[RECORDS FOR THIS TASK]
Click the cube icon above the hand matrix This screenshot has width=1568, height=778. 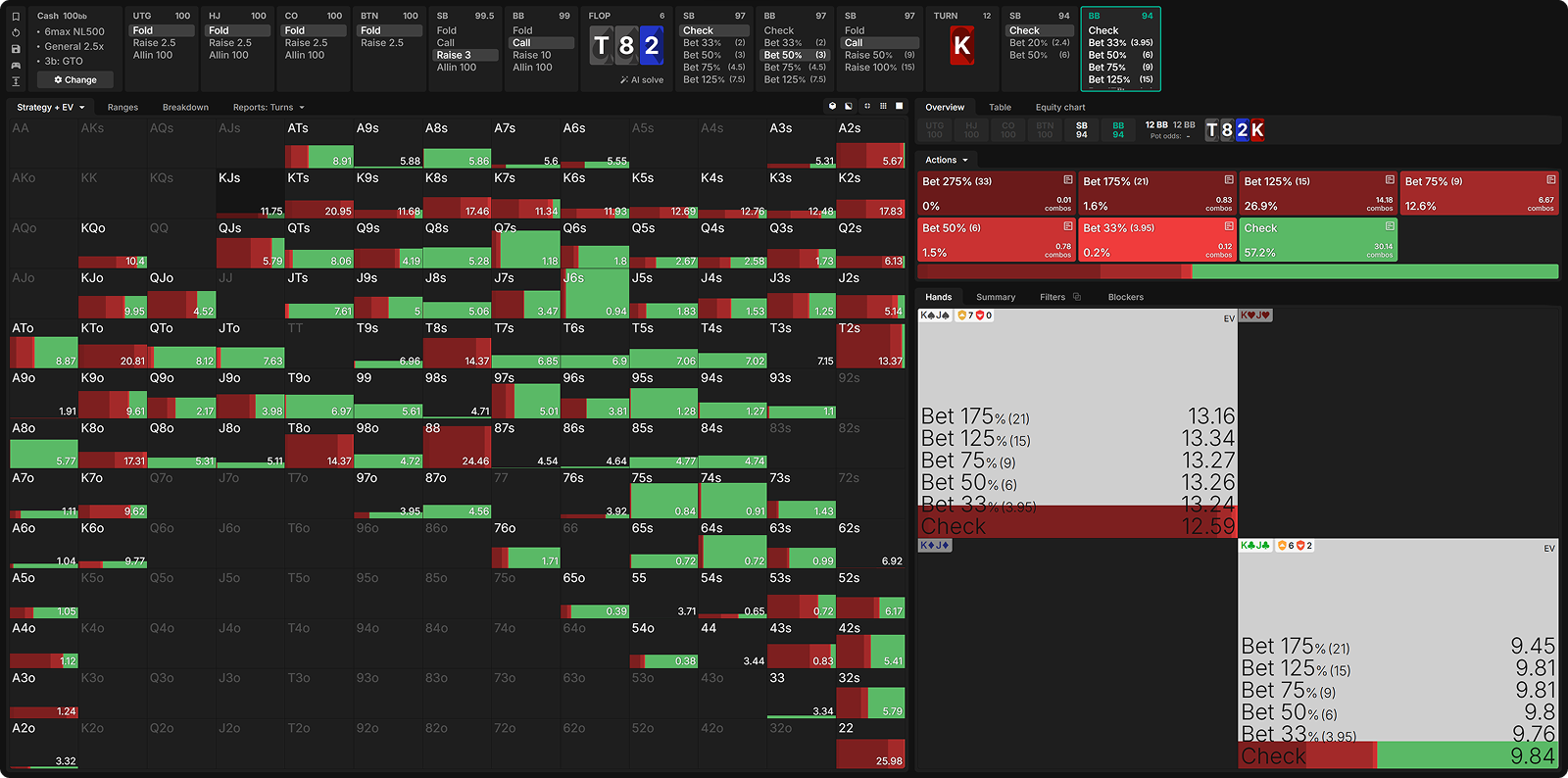coord(833,106)
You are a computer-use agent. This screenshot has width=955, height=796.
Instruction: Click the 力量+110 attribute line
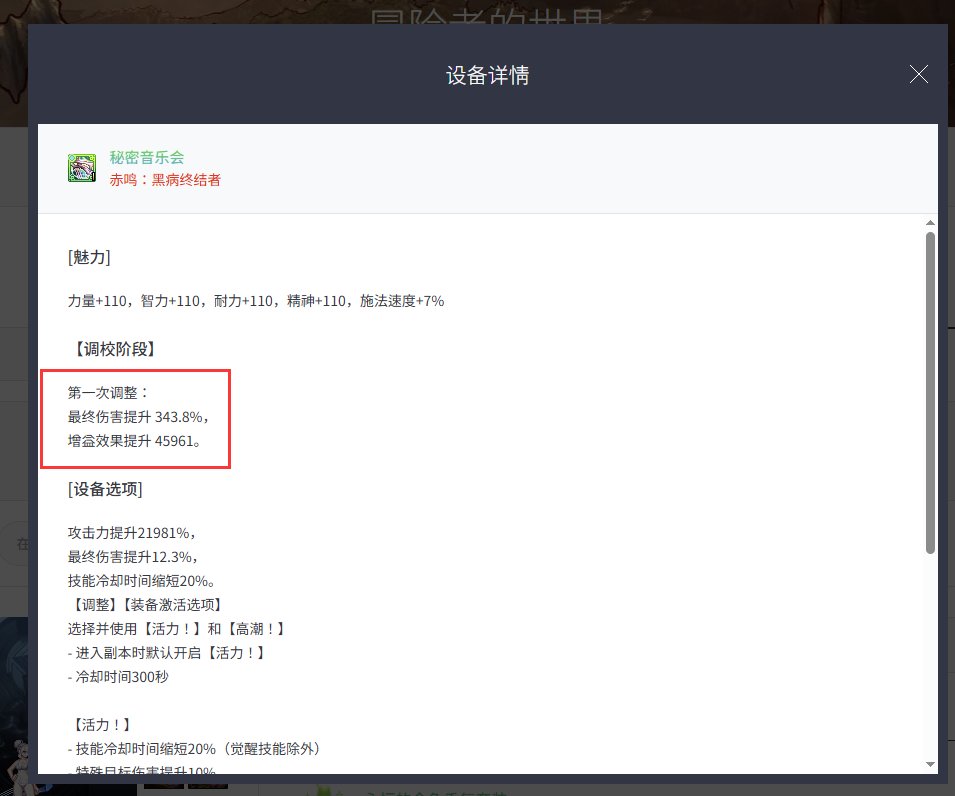pyautogui.click(x=255, y=301)
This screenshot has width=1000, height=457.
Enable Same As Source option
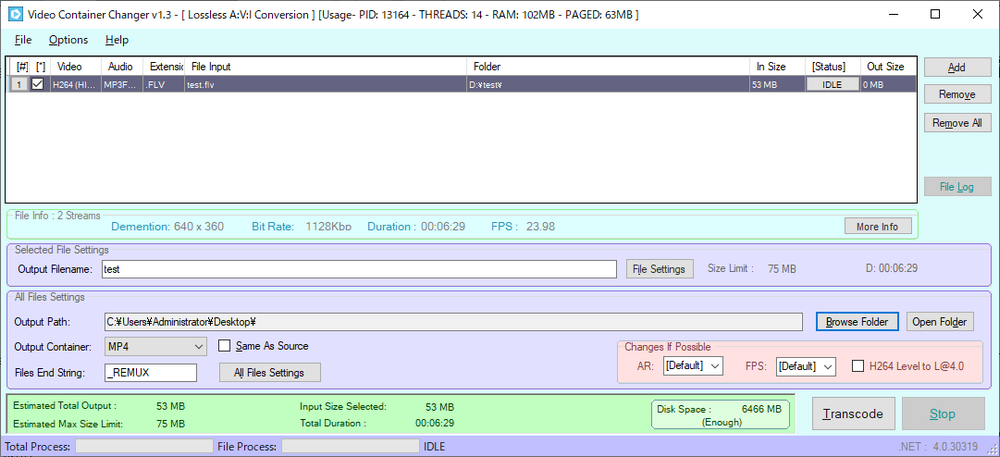(225, 347)
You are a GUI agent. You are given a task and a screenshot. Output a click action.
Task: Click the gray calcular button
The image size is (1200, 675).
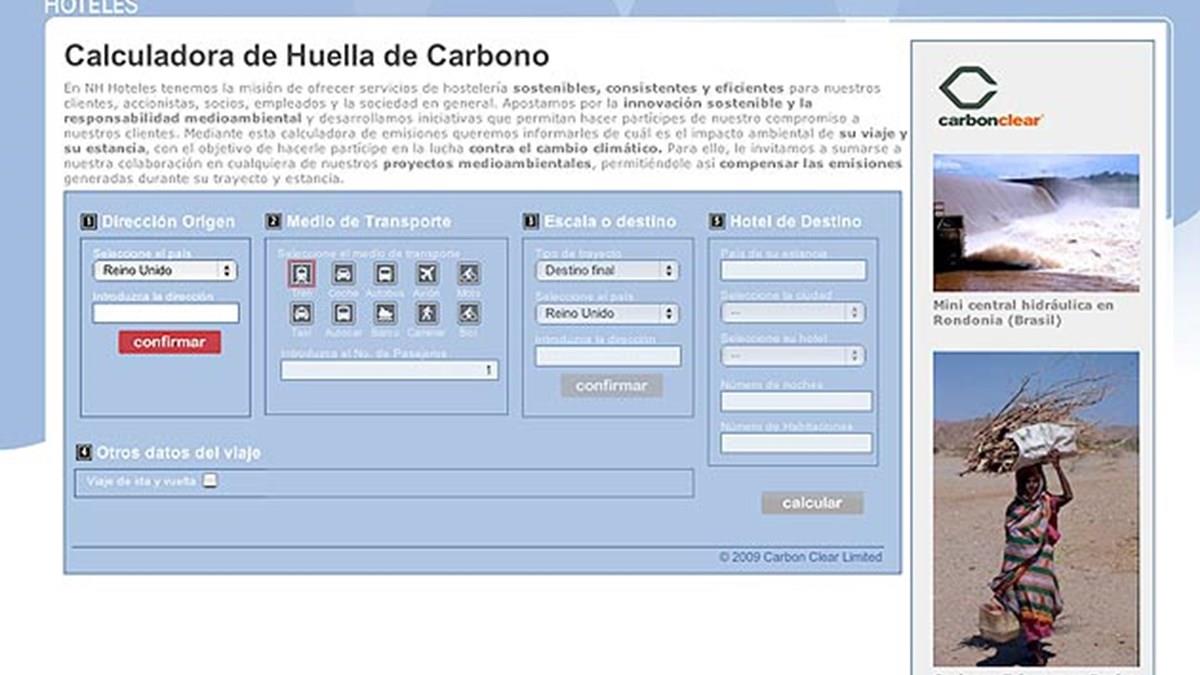point(812,503)
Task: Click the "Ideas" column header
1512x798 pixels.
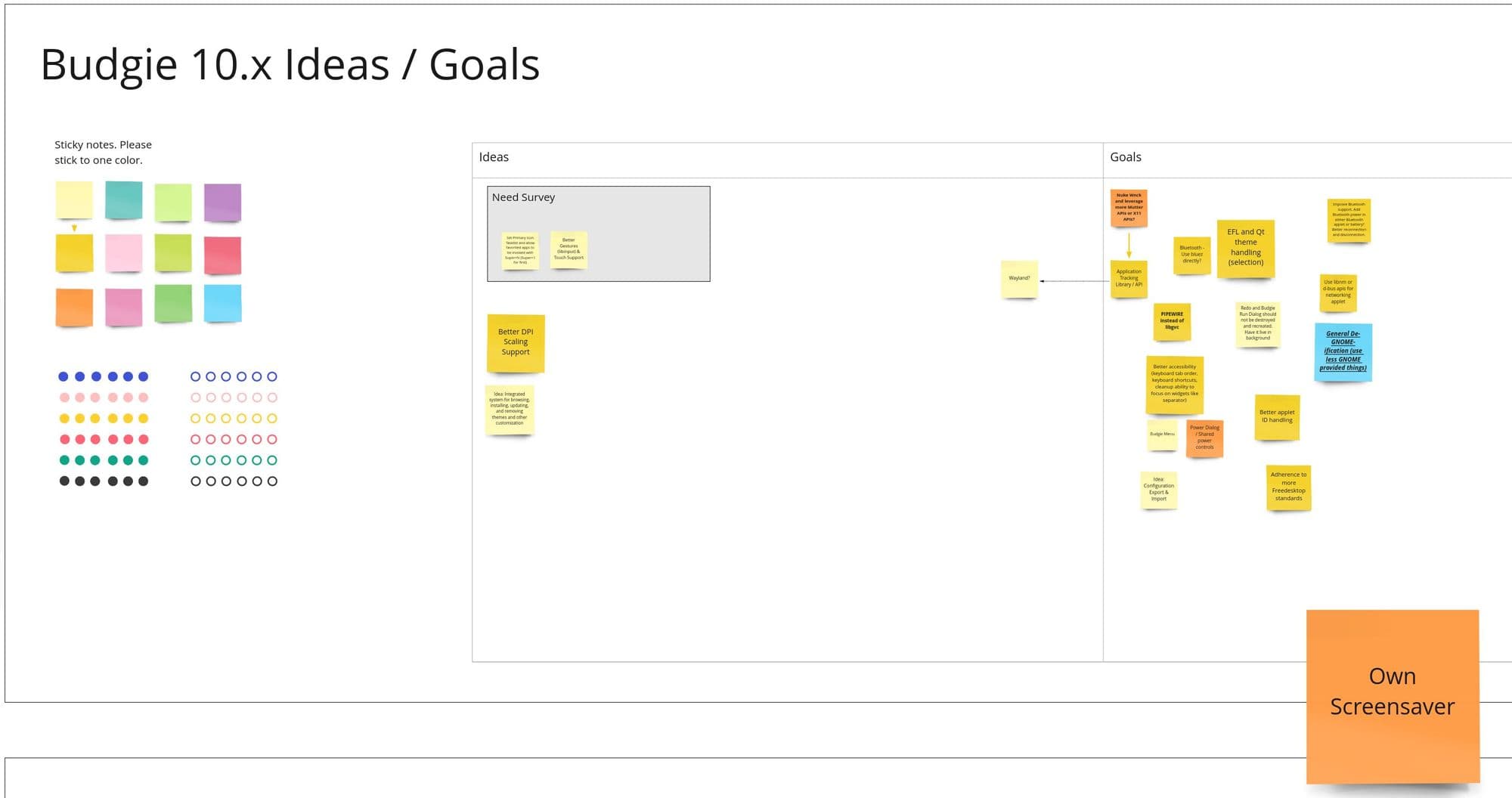Action: (494, 157)
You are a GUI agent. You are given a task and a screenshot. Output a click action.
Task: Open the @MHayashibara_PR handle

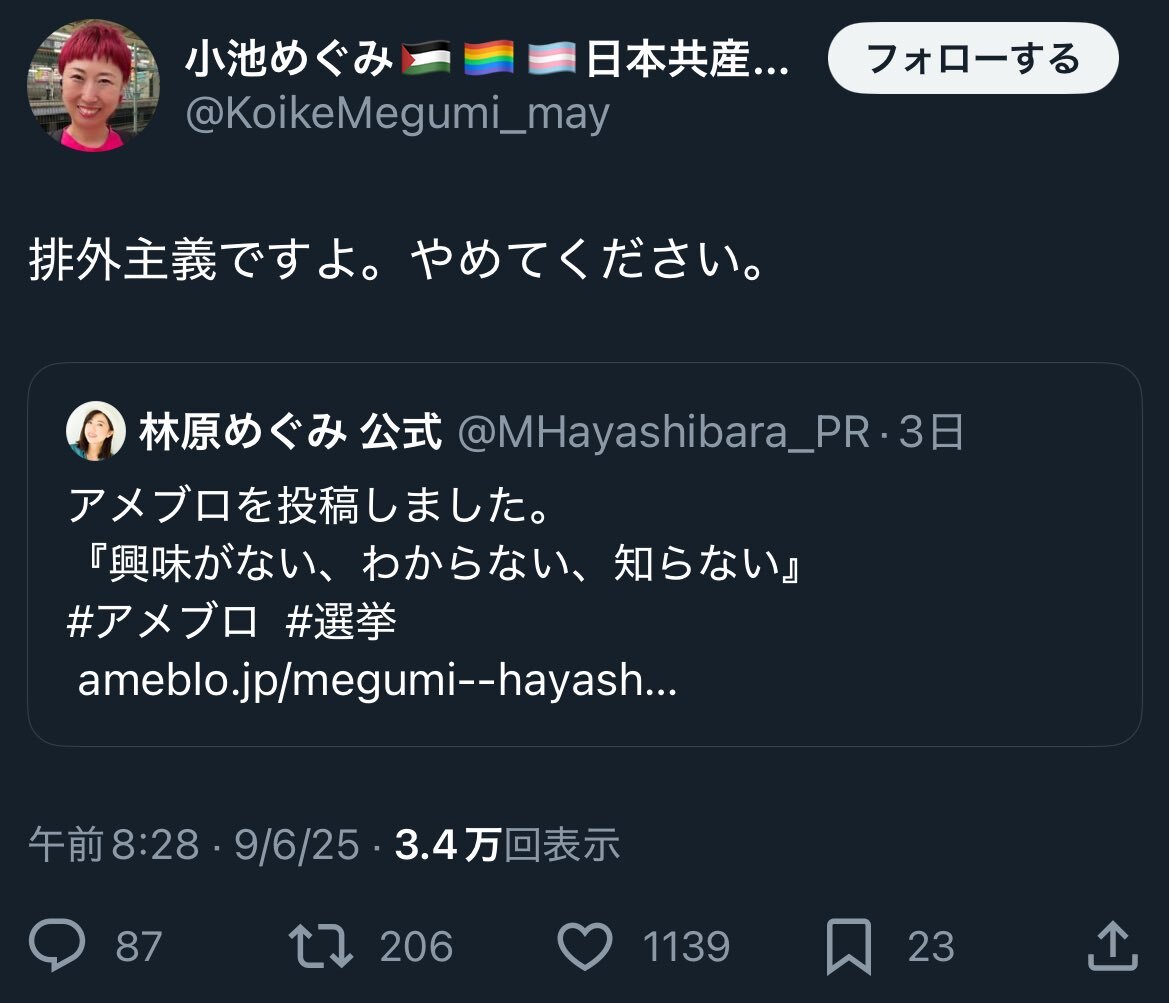coord(663,432)
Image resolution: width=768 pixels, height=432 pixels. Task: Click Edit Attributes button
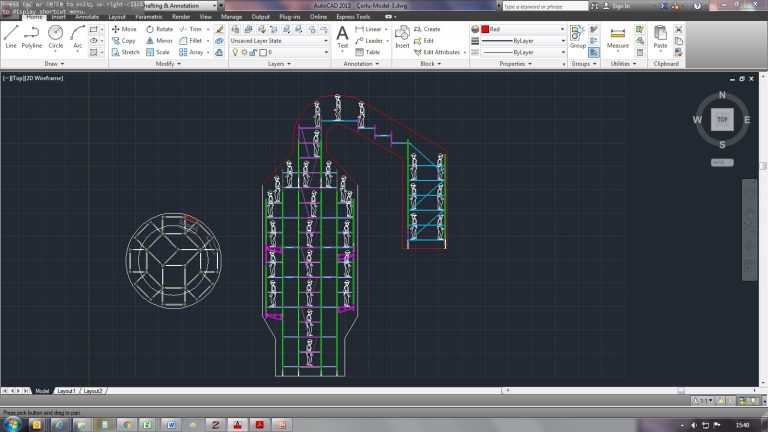tap(440, 52)
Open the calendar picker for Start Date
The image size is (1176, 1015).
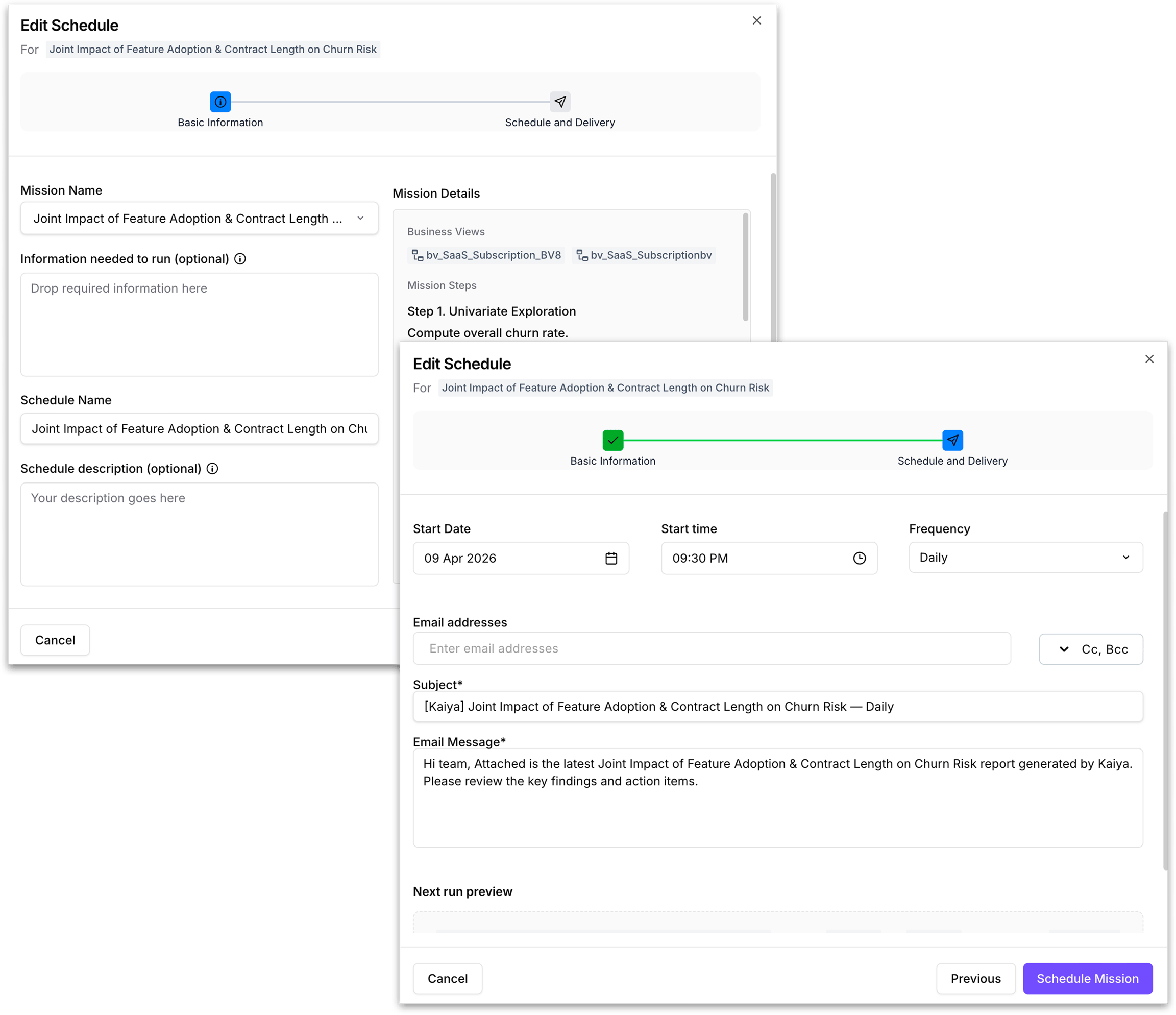pos(610,558)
[/RECORDS FOR THIS TASK]
WHAT IS BEING ASKED:
Exactly the lines from the one with "Enable Same As Source option" through the end of the entries above must be written out, and no pictures may be included.

REPLY TO THE EXERCISE:
Enable Same As Source option
(225, 347)
You are a GUI agent. You are given a task and a screenshot. Output a click action.
Task: Click the gray calcular button
The image size is (1200, 675).
point(812,503)
Task: Click the "Ideas" column header
1512x798 pixels.
Action: (494, 157)
You are a GUI agent. You are given a task and a screenshot. Output a click action.
Task: Open the @MHayashibara_PR handle

coord(663,432)
Image resolution: width=768 pixels, height=432 pixels. Task: Click Edit Attributes button
tap(440, 52)
Open the calendar picker for Start Date
The image size is (1176, 1015).
pos(610,558)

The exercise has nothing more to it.